Pemerintah AS, Uni Eropa, Inggris, Australia, Selandia Baru, Jepang, Kanada, dan NATO menuding Beijing telah mengontrak peretas untuk melancarakan serangan siber yang memanfaatkan Microsoft Exchange pada Maret lalu.
"Amerika Serikat dan negara-negara di seluruh dunia menuntut Republik Rakyat China atas perilakunya di dunia siber yang tidak bertanggung jawab, mengganggu, dan merusak kestabilan, yang berpotensi mengancam keamanan ekonomi dan nasional kami," kata Menteri Luar Negeri AS, Anthony Blinken, Senin (19/7/2021).
Lebih lanjut Blinken mengungkapkan bahwa para peretas yang melancarkan serangan siber dengan memanfaatkan celah keamanan Microsoft Exchange pada Maret lalu itu disponsori oleh Kementerian Keamanan Negara, Tiongkok.
Baca Juga: 1.000 Perusahaan AS Kena Serangan Siber, Joe Biden Dikecam
Blinken mengatakan, Kementerian Keamanan Negara Tiongkok telah mendukung ekosistem peretas jahat yang bekerja atas dasar kontrak baik untuk melakukan kegiatan yang disponsori pemerintah maupun serangan siber lain demi memperoleh keuntungan finansial.
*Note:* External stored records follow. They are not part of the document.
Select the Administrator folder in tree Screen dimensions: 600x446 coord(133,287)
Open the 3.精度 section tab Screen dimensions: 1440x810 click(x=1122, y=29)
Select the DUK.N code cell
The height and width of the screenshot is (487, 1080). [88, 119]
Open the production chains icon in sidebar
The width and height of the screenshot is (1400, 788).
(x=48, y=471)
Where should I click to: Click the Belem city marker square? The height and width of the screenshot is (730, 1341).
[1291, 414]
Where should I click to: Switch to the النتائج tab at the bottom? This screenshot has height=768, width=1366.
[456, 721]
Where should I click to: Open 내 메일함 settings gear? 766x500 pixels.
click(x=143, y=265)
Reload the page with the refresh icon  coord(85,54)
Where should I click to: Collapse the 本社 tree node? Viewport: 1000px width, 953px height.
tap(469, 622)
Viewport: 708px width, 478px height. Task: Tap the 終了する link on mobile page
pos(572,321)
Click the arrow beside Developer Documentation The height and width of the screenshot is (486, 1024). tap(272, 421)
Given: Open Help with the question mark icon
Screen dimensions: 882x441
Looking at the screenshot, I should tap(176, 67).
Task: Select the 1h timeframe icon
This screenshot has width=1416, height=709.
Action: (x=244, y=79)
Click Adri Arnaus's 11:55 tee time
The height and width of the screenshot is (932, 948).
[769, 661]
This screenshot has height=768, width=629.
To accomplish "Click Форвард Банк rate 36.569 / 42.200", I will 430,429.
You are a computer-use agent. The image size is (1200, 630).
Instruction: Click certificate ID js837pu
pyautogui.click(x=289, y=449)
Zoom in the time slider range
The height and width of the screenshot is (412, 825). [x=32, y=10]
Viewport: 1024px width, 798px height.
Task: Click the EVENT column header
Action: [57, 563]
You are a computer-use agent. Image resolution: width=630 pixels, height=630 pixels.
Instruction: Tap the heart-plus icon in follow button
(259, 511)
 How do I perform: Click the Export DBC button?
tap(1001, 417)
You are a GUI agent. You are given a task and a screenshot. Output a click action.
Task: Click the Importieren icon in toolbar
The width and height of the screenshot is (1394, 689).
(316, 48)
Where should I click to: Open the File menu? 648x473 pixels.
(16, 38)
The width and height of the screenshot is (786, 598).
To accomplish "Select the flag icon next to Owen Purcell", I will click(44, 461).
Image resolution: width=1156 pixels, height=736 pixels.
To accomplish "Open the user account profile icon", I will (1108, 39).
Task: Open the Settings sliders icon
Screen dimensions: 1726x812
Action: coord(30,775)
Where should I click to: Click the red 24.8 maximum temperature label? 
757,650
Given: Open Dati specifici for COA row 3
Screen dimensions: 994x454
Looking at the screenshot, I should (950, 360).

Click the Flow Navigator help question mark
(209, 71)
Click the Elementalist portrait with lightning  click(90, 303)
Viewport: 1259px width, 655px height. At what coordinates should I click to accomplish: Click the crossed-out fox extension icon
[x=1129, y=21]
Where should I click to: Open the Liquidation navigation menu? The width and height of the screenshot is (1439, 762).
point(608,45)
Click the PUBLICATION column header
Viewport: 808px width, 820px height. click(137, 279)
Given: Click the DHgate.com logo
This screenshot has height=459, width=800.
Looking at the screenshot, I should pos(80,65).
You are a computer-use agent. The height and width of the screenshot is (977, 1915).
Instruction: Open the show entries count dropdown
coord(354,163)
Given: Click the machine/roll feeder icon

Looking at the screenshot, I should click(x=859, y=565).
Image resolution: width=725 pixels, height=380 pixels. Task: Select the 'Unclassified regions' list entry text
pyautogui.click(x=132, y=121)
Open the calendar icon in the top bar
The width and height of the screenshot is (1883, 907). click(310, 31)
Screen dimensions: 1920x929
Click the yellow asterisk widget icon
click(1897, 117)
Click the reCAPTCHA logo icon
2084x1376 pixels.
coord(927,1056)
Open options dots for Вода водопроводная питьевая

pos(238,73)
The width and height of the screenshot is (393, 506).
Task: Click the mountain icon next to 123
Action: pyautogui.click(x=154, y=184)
Departemen Kehakiman AS pada Senin juga telah mendakwa empat warga Tiongkok - tiga di antaranya adalah pejabat pemerintah dan satu orang peretas - atas tudingan melancarkan serangan siber yang menyasar puluhan perusahaan, universitas, dan lembaga pemerintahan AS dan negara lainnya selama 2011 sampai 2018. Empat peretas itu dituding bertanggung jawab atas pencurian informasi yang menguntungkan perusahaan-perusahaan di Tiongkok.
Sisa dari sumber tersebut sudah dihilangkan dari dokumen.